DATASET EXCERPTS
----------

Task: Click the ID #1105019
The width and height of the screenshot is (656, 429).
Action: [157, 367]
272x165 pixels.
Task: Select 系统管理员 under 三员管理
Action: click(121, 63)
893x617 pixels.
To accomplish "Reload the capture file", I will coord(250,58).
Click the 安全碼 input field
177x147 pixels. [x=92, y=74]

----------

ACTIVITY
With nothing left out, print the data above exactly.

EXPECTED OUTPUT
Task: Click the ID #1105019
The width and height of the screenshot is (656, 429).
Action: [157, 367]
272x165 pixels.
Task: Select 系统管理员 under 三员管理
Action: click(121, 63)
893x617 pixels.
To accomplish "Reload the capture file", I will coord(250,58).
Click the 安全碼 input field
177x147 pixels. [x=92, y=74]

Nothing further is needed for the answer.